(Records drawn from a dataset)

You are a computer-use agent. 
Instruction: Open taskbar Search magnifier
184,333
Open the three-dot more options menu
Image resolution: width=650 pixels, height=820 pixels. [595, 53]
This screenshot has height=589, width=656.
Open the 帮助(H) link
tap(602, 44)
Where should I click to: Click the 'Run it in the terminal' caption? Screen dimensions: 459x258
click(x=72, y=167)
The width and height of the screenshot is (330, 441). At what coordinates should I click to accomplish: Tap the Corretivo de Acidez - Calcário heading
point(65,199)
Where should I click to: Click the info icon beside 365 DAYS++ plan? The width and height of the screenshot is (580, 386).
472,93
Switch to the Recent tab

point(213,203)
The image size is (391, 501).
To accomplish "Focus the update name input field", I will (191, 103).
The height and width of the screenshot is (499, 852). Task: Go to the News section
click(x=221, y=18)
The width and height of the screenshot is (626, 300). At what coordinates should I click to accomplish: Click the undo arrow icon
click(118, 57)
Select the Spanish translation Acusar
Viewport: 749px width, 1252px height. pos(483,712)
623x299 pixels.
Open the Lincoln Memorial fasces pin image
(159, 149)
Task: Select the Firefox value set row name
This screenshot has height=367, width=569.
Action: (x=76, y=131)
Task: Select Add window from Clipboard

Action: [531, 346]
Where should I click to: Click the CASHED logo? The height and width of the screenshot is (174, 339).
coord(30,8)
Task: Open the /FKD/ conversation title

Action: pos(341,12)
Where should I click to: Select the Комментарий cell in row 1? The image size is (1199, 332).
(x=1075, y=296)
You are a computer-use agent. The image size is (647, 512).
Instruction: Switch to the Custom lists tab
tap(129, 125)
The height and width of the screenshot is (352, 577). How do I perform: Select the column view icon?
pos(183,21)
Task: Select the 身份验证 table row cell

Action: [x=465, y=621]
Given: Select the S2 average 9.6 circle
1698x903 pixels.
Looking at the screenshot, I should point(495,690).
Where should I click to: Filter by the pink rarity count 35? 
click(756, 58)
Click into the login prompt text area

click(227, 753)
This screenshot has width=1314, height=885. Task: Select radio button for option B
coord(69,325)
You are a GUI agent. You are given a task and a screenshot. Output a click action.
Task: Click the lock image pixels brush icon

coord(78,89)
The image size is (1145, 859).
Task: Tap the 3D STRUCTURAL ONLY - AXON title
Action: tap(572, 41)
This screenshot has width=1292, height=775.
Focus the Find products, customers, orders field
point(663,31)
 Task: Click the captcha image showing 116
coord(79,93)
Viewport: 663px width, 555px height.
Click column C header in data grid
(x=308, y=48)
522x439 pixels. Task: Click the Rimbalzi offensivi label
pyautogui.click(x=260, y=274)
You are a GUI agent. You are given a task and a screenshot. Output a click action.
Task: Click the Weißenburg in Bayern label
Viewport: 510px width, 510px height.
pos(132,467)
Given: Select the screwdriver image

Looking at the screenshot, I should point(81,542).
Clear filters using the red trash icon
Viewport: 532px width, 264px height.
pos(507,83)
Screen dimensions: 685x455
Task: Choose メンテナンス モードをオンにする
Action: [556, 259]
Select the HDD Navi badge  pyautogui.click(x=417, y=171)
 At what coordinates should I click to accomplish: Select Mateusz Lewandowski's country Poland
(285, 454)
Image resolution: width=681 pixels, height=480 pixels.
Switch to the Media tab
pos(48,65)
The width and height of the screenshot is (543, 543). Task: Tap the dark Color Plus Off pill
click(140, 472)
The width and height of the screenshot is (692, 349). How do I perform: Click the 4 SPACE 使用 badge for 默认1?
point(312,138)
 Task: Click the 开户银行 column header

### [Activity]
Repeat exactly, and only, the lines from the line containing "Click column C header in data grid" through the last line of the records above, both included.

### [Response area]
Click column C header in data grid
(x=308, y=48)
522x439 pixels. Task: Click the Rimbalzi offensivi label
pyautogui.click(x=260, y=274)
You are a GUI agent. You are given a task and a screenshot. Output a click action.
Task: Click the Weißenburg in Bayern label
Viewport: 510px width, 510px height.
pos(132,467)
Given: Select the screwdriver image

Looking at the screenshot, I should point(81,542).
Clear filters using the red trash icon
Viewport: 532px width, 264px height.
pos(507,83)
Screen dimensions: 685x455
Task: Choose メンテナンス モードをオンにする
Action: [556, 259]
Select the HDD Navi badge  pyautogui.click(x=417, y=171)
 At what coordinates should I click to accomplish: Select Mateusz Lewandowski's country Poland
(285, 454)
Image resolution: width=681 pixels, height=480 pixels.
Switch to the Media tab
pos(48,65)
The width and height of the screenshot is (543, 543). Task: Tap the dark Color Plus Off pill
click(140, 472)
The width and height of the screenshot is (692, 349). How do I perform: Click the 4 SPACE 使用 badge for 默认1?
point(312,138)
 Task: Click the 开户银行 column header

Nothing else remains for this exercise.